Microsoft is reportedly on a hiring spree for its Quantum computing team. According to The Information, it's been snapping up former Qualcomm employees since July, a number of whom worked on chipmaker's ARM-based servers.
The leadership team of that project now works for Microsoft, including Muntaquim Chowdhury, Thomas Speier, Michael McIlvaine, and Wayne Smith. Design managers Michael Underkoffler and Ketan Patel have apparently joined Microsoft too, as well as a number of engineers.
It gets stranger, though. Due to the incredible volume of former Qualcomm employees, Microsoft is hosting them in the same city, Raleigh, North Carolina. To make the transition even more painless, they're even working out an building previously rented by Qualcomm.
Obviously, none of this has come cheap. It's no secret that Microsoft is betting massively on its Quantum efforts. Some sources say it's now spending up to a billion per year on the tech and has been working on it for close to 20 years.
However, if it can beat Google, IBM, and Intel to the punch, it will go down in history. Unlike regular computers, Quantum ones won't be locked to 1's and 0's. They'll be able to be both or anywhere in-between simultaneously via the use of Quibits.
The result will be an incredible leap in computing power and perhaps the defining technology of the century. Theoretically, they can be millions of time more efficient than current computers, and able to crack some encryption practices with ease.
But creating Quibits has proven difficult. While IBM, Intel, and Google have all created them, stability is a big issue. The electrical noise in their techniques has made for solutions that aren't very useful for practical purposes.

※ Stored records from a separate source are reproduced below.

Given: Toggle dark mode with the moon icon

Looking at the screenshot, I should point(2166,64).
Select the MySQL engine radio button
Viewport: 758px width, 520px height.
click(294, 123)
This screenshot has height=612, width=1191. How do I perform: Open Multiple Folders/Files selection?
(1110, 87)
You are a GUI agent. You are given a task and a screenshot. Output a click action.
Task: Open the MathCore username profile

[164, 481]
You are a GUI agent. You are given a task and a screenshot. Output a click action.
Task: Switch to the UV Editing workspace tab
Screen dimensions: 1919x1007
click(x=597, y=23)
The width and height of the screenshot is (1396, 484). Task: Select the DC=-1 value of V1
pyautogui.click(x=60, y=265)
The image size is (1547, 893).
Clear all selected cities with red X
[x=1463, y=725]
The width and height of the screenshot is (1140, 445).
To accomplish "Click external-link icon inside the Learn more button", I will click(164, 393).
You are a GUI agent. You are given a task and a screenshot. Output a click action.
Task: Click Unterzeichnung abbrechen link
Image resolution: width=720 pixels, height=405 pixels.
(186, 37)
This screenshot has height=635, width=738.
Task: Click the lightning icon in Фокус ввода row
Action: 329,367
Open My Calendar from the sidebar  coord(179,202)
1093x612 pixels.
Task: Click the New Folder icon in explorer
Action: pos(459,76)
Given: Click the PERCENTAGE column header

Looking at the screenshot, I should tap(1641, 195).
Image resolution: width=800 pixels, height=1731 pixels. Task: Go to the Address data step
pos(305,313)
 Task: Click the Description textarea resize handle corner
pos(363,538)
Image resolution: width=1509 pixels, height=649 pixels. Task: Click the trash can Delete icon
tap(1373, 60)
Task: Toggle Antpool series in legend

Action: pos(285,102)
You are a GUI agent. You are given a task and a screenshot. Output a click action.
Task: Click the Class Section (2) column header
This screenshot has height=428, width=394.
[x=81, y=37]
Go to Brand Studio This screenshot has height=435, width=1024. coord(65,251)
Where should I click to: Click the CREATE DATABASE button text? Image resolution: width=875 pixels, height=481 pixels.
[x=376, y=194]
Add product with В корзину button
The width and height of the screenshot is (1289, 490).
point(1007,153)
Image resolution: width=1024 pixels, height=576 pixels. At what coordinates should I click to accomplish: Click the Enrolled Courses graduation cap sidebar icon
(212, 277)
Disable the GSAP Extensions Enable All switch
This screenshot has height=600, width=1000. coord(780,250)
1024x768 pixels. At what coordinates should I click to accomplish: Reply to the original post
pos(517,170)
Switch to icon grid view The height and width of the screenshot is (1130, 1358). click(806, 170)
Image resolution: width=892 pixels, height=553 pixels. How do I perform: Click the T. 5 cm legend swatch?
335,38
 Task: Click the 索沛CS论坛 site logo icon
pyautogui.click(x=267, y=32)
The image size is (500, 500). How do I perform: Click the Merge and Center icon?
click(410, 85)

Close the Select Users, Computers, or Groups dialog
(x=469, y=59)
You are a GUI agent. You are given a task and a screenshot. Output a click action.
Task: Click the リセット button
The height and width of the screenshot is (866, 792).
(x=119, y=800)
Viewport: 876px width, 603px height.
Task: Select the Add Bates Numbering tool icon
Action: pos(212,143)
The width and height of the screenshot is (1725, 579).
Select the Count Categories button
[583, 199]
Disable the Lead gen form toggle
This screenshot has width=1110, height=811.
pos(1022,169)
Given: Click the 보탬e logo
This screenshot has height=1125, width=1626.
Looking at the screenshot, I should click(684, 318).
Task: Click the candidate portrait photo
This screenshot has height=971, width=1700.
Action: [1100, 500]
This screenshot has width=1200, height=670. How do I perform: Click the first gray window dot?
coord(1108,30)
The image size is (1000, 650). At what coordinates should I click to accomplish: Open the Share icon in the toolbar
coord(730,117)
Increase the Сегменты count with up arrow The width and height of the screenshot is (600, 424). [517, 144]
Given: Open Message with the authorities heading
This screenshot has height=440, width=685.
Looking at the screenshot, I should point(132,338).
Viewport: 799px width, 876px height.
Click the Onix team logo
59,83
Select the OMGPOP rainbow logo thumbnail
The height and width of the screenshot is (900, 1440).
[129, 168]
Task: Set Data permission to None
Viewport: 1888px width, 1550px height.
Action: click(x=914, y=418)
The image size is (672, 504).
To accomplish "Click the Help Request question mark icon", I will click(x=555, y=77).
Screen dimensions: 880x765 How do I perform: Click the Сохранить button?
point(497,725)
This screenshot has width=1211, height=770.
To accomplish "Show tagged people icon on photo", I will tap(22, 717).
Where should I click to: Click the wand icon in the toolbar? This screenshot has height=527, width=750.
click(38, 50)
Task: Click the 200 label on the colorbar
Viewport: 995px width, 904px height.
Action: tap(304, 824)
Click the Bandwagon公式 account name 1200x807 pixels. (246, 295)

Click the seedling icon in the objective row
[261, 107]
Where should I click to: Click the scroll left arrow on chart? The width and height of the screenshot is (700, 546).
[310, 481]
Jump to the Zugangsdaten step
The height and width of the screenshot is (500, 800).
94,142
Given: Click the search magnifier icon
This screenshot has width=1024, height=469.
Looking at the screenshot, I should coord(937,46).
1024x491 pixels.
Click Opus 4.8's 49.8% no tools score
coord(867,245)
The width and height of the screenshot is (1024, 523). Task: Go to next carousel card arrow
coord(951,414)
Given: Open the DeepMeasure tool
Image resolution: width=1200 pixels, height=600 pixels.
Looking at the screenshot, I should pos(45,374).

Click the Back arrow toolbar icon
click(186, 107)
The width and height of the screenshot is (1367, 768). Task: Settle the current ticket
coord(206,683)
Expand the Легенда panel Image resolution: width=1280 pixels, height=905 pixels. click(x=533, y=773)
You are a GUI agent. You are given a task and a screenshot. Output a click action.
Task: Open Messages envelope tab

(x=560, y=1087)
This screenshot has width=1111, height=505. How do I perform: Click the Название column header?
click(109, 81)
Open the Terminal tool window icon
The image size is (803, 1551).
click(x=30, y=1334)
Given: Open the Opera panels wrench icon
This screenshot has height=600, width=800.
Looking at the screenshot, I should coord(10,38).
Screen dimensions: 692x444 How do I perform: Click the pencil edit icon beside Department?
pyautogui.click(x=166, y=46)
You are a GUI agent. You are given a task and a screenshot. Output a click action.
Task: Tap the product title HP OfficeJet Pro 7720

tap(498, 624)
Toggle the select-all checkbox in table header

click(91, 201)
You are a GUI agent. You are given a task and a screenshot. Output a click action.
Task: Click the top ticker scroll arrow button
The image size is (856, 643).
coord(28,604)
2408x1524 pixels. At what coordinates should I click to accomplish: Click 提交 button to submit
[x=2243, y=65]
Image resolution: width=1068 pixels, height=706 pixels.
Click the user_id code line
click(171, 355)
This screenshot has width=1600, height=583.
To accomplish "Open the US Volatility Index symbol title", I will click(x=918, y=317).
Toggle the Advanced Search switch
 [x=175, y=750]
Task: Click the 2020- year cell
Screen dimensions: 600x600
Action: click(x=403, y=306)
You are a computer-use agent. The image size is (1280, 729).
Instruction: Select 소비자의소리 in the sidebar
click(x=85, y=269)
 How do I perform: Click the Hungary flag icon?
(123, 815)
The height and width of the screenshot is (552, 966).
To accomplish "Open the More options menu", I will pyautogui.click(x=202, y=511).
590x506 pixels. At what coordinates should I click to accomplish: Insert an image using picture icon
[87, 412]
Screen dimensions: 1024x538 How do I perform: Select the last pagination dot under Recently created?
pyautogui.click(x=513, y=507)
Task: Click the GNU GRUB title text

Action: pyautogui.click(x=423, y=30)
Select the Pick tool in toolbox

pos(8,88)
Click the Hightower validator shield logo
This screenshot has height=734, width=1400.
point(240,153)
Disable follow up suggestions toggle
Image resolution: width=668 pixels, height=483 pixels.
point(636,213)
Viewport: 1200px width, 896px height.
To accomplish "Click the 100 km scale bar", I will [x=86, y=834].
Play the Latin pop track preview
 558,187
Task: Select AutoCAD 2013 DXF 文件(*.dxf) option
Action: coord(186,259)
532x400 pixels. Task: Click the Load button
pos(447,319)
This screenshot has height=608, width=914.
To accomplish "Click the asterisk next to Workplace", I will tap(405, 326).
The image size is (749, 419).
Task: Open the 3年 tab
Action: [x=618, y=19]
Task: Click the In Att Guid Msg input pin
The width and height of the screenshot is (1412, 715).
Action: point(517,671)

Microsoft is doing things a little differently. Its plans hinge on an elusive and previously unproven particle called the Majorana fermion. In March, the company clearly formed a fermion for the first time and is now looking to weave them together to create Qubits.
Once it does, it won't be a solution that consumers can hold. The solutions require temperatures close to absolute zero and take up entire rooms. Instead, Microsoft wants to use its computer as a co-processor and let devs deploy applications via Azure.
It expects to have a solution in around five years time but is yet to demonstrate the creation of a single Qubit. When it does, its stability could allow it to scale faster than competitors.